# WRITTEN REQUEST:
Rewrite each of the items below with "Google logo" swapped for "Google wordmark" and nothing else altered, omitting the pictures.

— BEGIN INFORMATION SUPPLIED —

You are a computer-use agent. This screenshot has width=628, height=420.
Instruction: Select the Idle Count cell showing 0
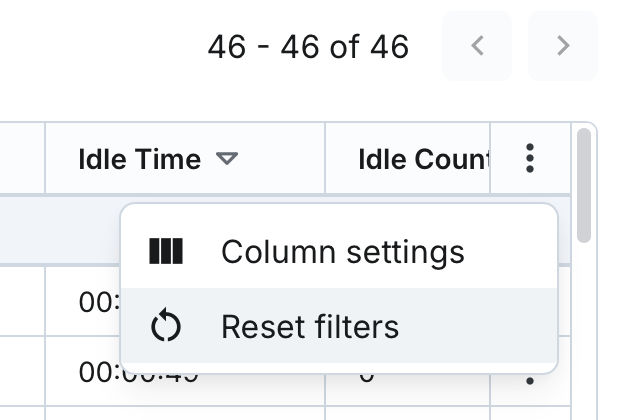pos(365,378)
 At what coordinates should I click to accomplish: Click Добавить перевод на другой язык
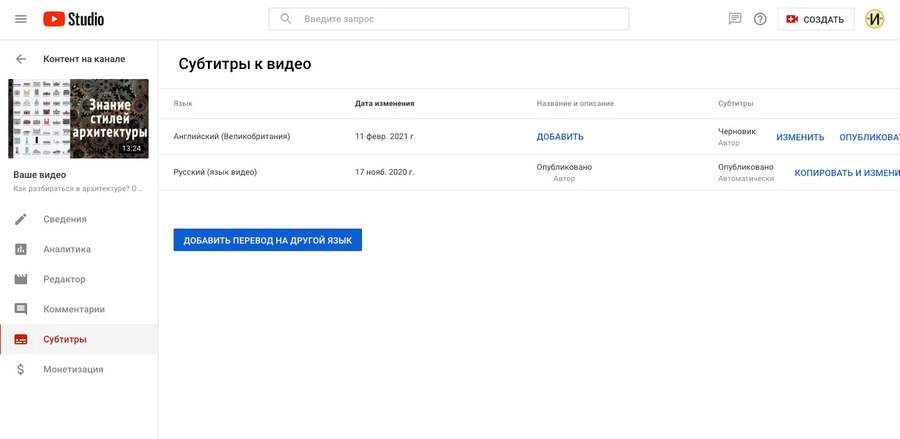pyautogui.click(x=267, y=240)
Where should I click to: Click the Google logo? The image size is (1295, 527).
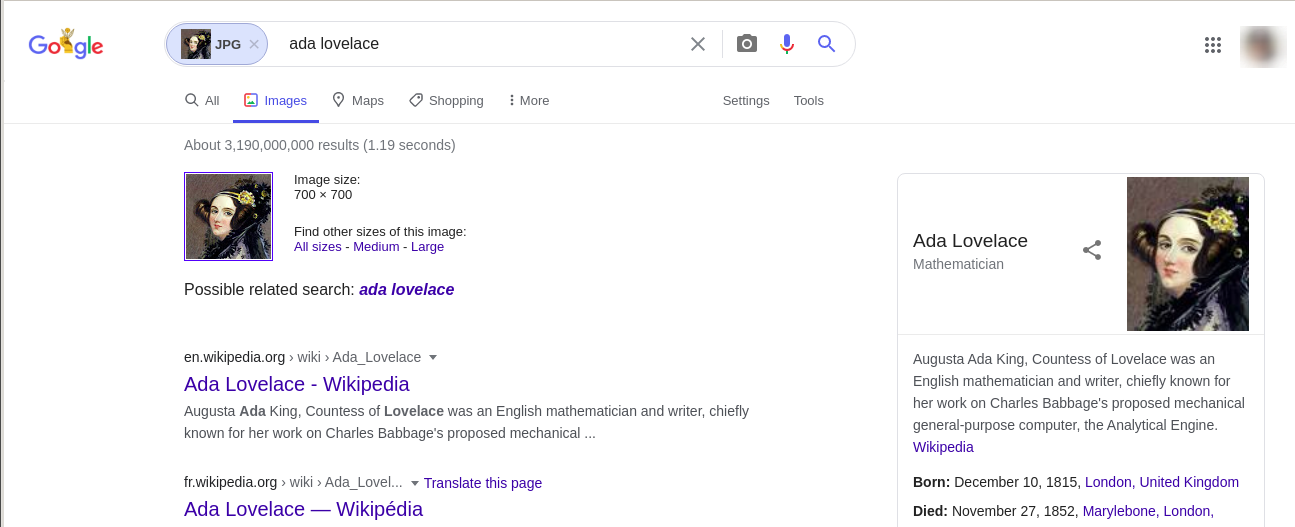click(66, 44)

— END INFORMATION SUPPLIED —

# TASK SOLUTION:
You are a computer-use agent. This screenshot has width=628, height=420.
Instruction: Select the Idle Count cell showing 0
pos(365,378)
 At what coordinates should I click to accomplish: Click Добавить перевод на другой язык
pyautogui.click(x=267, y=240)
Where should I click to: Click the Google wordmark? The image size is (1295, 527).
click(66, 44)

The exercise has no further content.